**Dataset records**.
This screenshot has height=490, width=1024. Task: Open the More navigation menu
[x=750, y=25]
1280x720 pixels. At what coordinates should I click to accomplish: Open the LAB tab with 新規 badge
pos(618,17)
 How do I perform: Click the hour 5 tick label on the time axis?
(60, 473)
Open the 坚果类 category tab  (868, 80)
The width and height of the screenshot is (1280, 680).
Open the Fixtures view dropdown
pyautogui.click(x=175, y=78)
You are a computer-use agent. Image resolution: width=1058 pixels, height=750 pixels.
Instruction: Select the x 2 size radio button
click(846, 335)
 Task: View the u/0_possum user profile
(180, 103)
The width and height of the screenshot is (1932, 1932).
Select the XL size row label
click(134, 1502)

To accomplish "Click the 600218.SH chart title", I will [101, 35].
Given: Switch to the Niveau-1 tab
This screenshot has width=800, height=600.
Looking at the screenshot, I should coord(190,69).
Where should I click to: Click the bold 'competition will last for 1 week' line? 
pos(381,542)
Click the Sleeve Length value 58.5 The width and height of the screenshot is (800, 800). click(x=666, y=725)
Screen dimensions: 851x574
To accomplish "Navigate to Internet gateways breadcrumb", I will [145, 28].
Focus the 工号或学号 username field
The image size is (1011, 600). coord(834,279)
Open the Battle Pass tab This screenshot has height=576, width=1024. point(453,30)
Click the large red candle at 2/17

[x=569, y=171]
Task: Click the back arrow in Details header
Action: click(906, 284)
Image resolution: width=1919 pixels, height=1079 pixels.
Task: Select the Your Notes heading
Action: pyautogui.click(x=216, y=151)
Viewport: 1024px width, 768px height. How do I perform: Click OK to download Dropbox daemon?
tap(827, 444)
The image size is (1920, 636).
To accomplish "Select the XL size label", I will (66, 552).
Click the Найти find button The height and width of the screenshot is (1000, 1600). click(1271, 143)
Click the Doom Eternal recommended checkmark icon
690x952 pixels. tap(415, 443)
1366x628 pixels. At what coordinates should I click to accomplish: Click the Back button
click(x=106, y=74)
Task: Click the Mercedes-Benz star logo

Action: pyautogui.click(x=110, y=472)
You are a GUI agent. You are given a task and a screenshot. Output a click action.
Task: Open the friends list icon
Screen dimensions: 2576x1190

**Exercise description**.
Reproduce the records word for word, beginning with the line that contains "Screen dimensions: 851x574" and continuing through the last line of the records.

**Solved problem**.
Screen dimensions: 851x574
To accomplish "Navigate to Internet gateways breadcrumb", I will [145, 28].
Focus the 工号或学号 username field
The image size is (1011, 600). coord(834,279)
Open the Battle Pass tab This screenshot has height=576, width=1024. point(453,30)
Click the large red candle at 2/17

[x=569, y=171]
Task: Click the back arrow in Details header
Action: click(906, 284)
Image resolution: width=1919 pixels, height=1079 pixels.
Task: Select the Your Notes heading
Action: pyautogui.click(x=216, y=151)
Viewport: 1024px width, 768px height. How do I perform: Click OK to download Dropbox daemon?
tap(827, 444)
The image size is (1920, 636).
To accomplish "Select the XL size label", I will (66, 552).
Click the Найти find button The height and width of the screenshot is (1000, 1600). click(1271, 143)
Click the Doom Eternal recommended checkmark icon
690x952 pixels. tap(415, 443)
1366x628 pixels. At what coordinates should I click to accomplish: Click the Back button
click(x=106, y=74)
Task: Click the Mercedes-Benz star logo

Action: pyautogui.click(x=110, y=472)
You are a GUI agent. You are given a task and a screenshot. Output a click action.
Task: Open the friends list icon
Screen dimensions: 2576x1190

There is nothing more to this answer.